Antibacterial Effect of Fixed and Volatile Oils against Gram-positive and Gram-negative Bacteria
Article
  • Mar 2020
Antibiotic resistance phenomena among pathogenic bacteria considered as a major health problem and associated with increased mortality or long-term hospitalization, which lead to open a new era by using plant and herbal extracts as an alternative source of various chemotherapeutic drugs, also to increase antibiotic efficiency by combining with plant extract for obtaining a powerful and broad spectrum action. The current investigation aims to investigate antibacterial actions of fixed oils of (Olea europaea L., Ricinus communis L. and Linum usitatissimum) and volatile oil of (Nigella sativa, Curcuma longa L and Zingiber officinale) against both Staphylococcus aureus strain (6734151) and Escherichia coli strain (5344572). This study conducted on antibacterial effect of six different extracted oils from medical herbs. The findings revealed that the oil extracts have different antibacterial activities with efficacy.
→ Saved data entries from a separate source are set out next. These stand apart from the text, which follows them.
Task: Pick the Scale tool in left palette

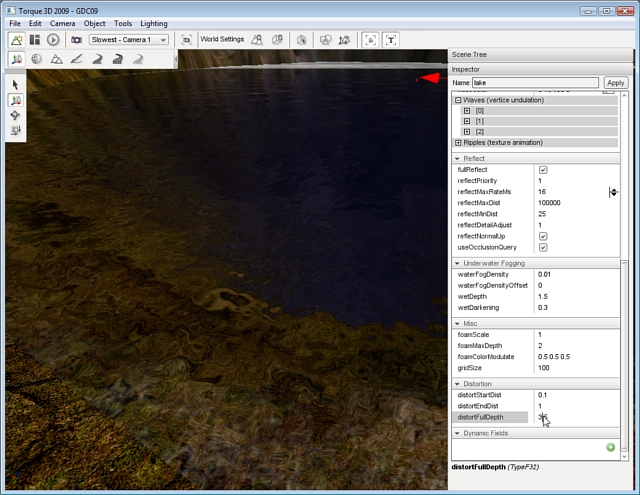Action: click(16, 130)
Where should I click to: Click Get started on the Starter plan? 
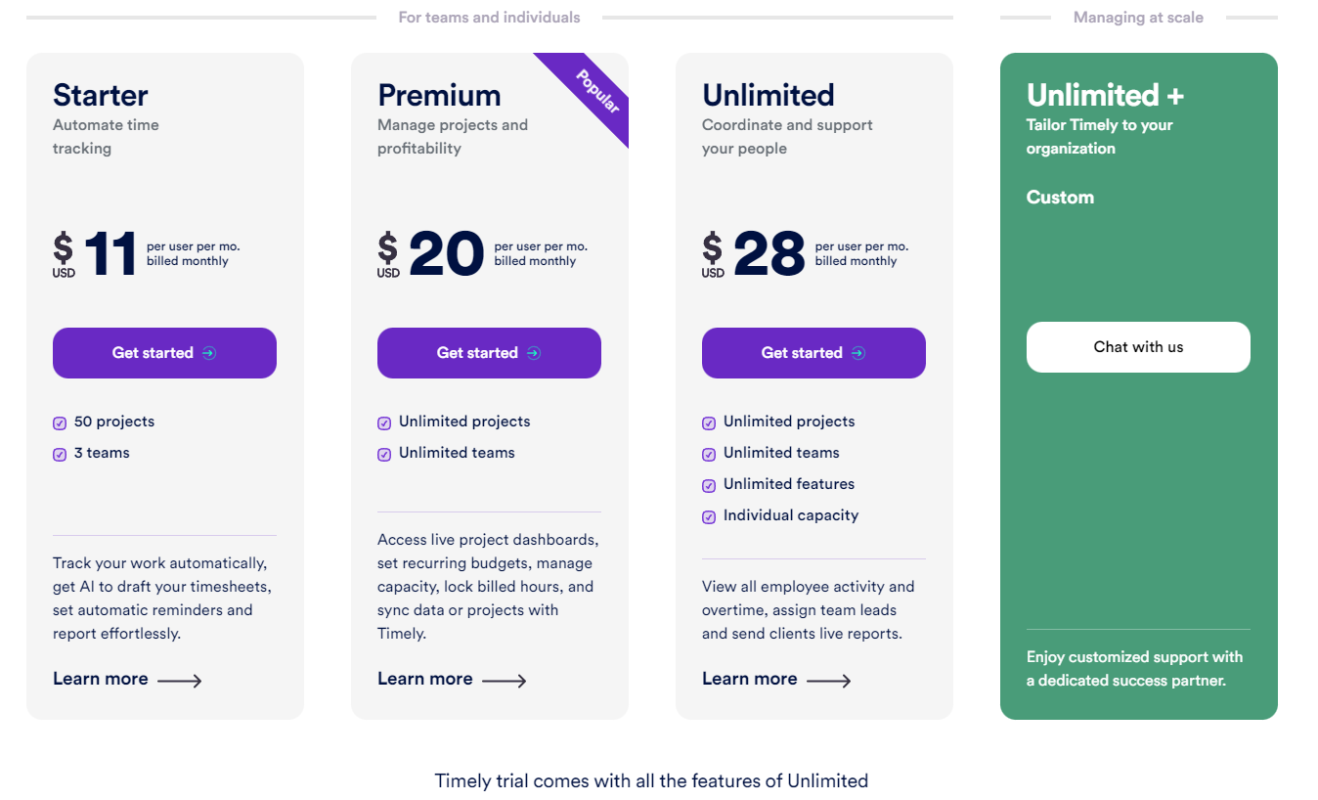[165, 353]
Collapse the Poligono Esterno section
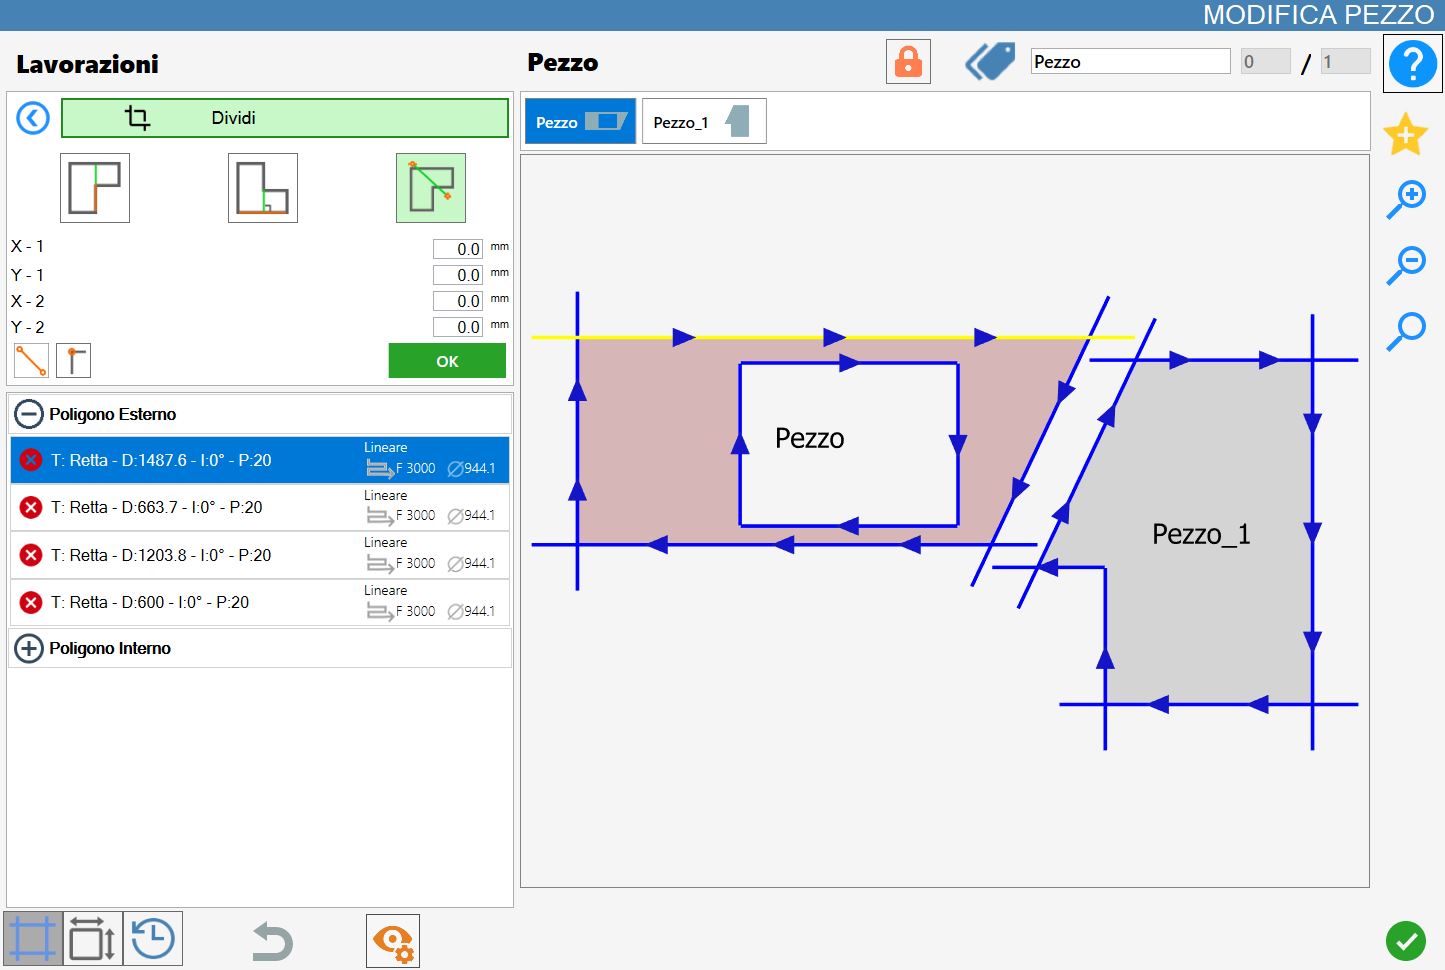 29,414
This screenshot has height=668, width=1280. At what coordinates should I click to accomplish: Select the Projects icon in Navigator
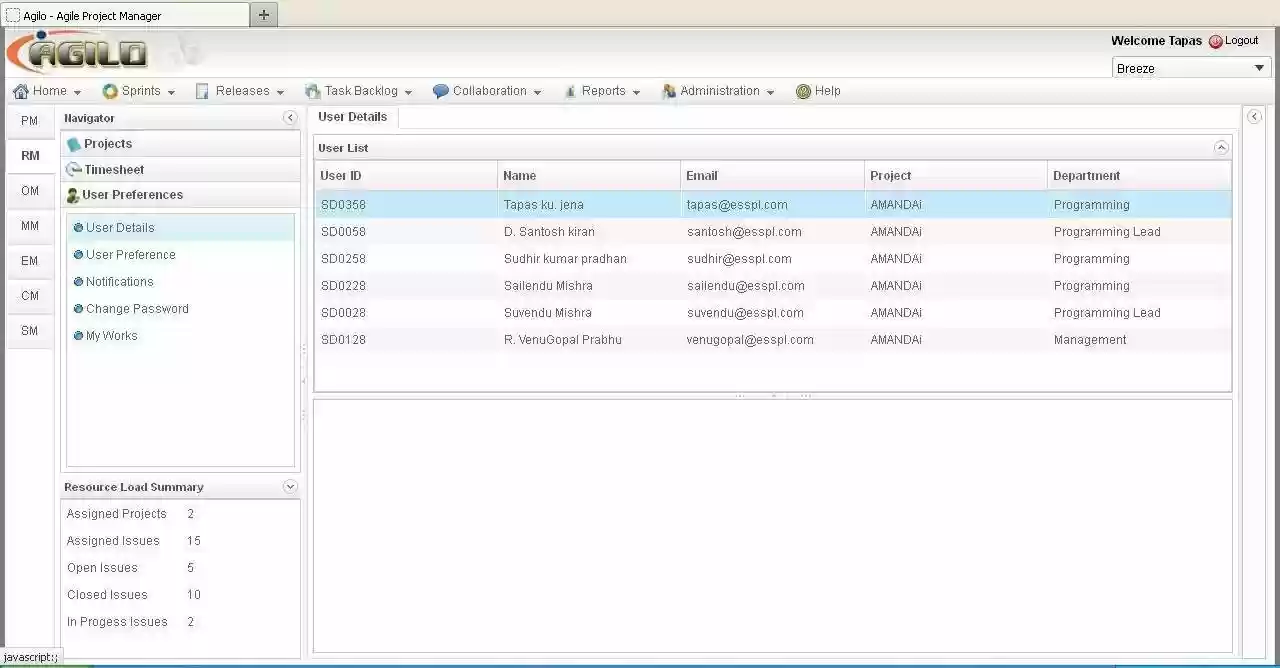[x=73, y=143]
Bacterial inhibition zone was detected by using disk diffusion method. Furthermore, volatile oil of N. sativa showed a great inhibitory action against resistant S. aureus, which was (27.7± 1.2 mm). The antimicrobial effects of other fixed and volatile oils against S. aureu, the inhibition zone was (10 ± 1.0 mm) for (Zingiber officinale), (9 ± 1.0 mm) for Ricinus communis L., (7.7 ± 0.6 mm) for Olea europea L., (7.3 ± 0.6 mm) for Linum usitatissimum and for Curcuma longa L. was (6.7 ± 0.6mm). Moreover, antimicrobial effect of N. sativa against E. coli was more active in comparison with other oils, while other oils showed a slight antibacterial effect. In conclusion, volatile oil of N. sativa reveals great antibacterial activities in comparison with other extracted oils.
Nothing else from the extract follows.